El montón de residuos ahonda en una idea provocadora que los DLCS (contenido adicional de un juego) de Dark souls II ya sugirieron. Que la génesis del mito —cuatro señores que se reparten la llama esencial, algo así como el fuego prometeico enfrentados por un no-muerto al que encarna el jugador— se está repitiendo constantemente en sus ingredientes fundamentales a lo largo de las eras y que el avance de las tinieblas provoca un retorcimiento del espacio y del tiempo que acaba fusionando lugares y héroes separados por milenios.
La ciudad anillada explora el punto crucial que da nombre a la saga: ¿qué fue del alma oscura? ¿qué fue de los pigmeos que la poseyeron, precursores de los hombres? En esta urbe descubrimos cómo Gwyn, el Zeus de esta mitología, les regaló una metrópoli para vivir aislados de los flujos violentos en el extinguir y avivar de la Primera Llama. Y les otorgó también un presente mucho más personal y espinoso, sangre de su sangre. Súmesele una pirueta narrativa que conecta directamente la misión principal de The ringed city, encontrar el alma oscura, con el anterior DLC, Las cenizas de Ariandel, y el resultado es un conjunto inolvidable en el que perderse y sobre el que leer teorías más o menos felices durante los meses por venir.
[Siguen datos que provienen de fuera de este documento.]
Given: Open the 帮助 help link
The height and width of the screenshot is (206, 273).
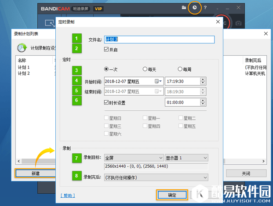Looking at the screenshot, I should [x=67, y=195].
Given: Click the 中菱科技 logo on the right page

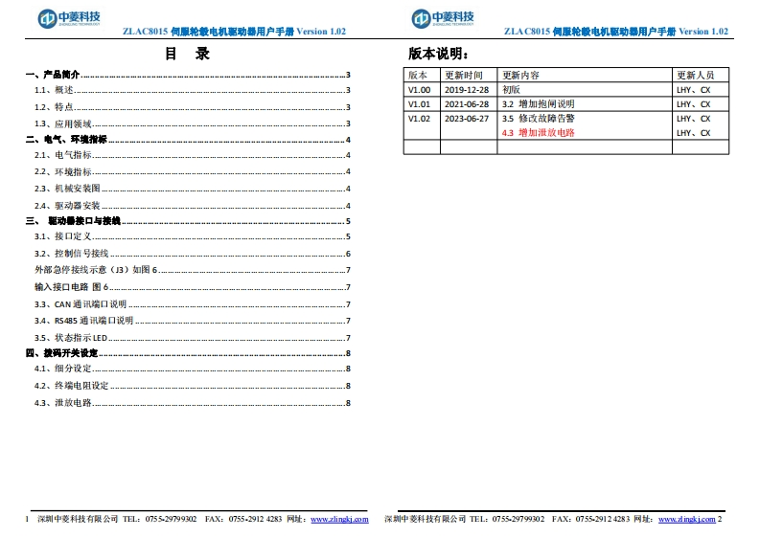Looking at the screenshot, I should coord(445,17).
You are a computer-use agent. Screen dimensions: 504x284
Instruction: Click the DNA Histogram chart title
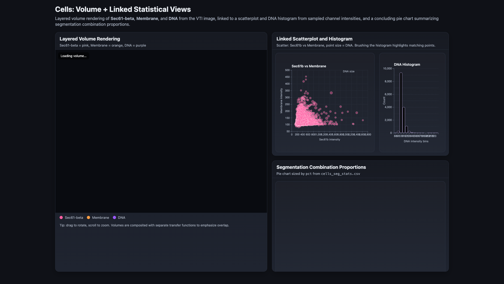(x=407, y=64)
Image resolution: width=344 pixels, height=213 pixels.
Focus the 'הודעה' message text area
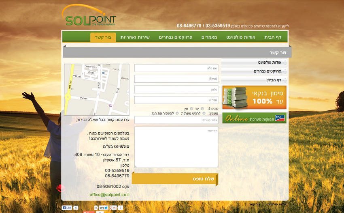click(x=176, y=147)
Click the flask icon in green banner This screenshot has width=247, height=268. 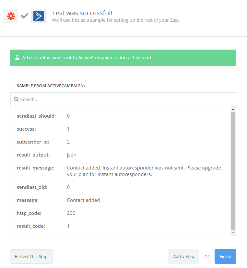pyautogui.click(x=17, y=58)
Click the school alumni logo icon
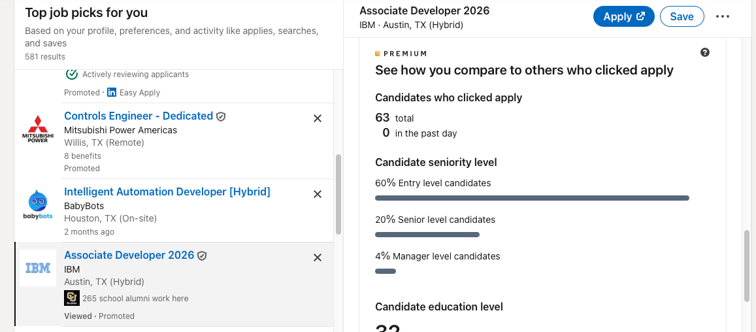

Pero Dark souls es también el gran juego sobre conquistar la muerte, ese acontecimiento nuclear de los videojuegos que tantas veces se banaliza, reduciéndolo a un número. La obsesión de Miyazaki, más allá de sus hipnóticos delirios narrativos, ha sido dar valor a esa muerte mediante un contradictorio mecanismo: hacerla (casi) inevitable. En Dark souls se muere una y otra vez. Cada lance con una de sus temibles criaturas es una danza letal. La distancia, el poder del arma empuñada y el ingenio para despistar al rival son las armas en manos del jugador. Miyazaki, al igual que hace con la clásica concepción del héroe en el monomito, retuerce las expectativas del jugador en un videojuego. En lugar de sentirse poderoso respecto a sus enemigos, el jugador de Dark souls es frágil, con un pie en la tumba a cada paso. La tensión que eso crea durante la experiencia y la recompensa emocional de vencer las adversidades pueden compararse con pocas obras, interactivas o no.
Resta pues, quitarse el sombrero y alabar al Sol por el cuidado en esos momentos individuales que, por lo estético, alcanzan la concepción de lo sublime kantiana, esos instantes de síndrome de Stendhal que Miyazaki encuentra juego tras juego. El descenso vertical por las arquitecturas grotescamente entrelazadas de El montón de residuos, atravesando el inmenso vitral de un castillo sin sufrir daño alguno. La contemplación desde las alturas de la ciudad anillada, esa sucesión de cúpulas enterradas en el verdor del olvido. O el inmenso desierto que conecta todo el cosmos del juego en un escenario desolador, cínico, desesperado. Poco más se puede decir que se cierra una de las páginas de oro del arte interactivo. Cenizas inolvidables que para siempre empolvarán nuestra memoria.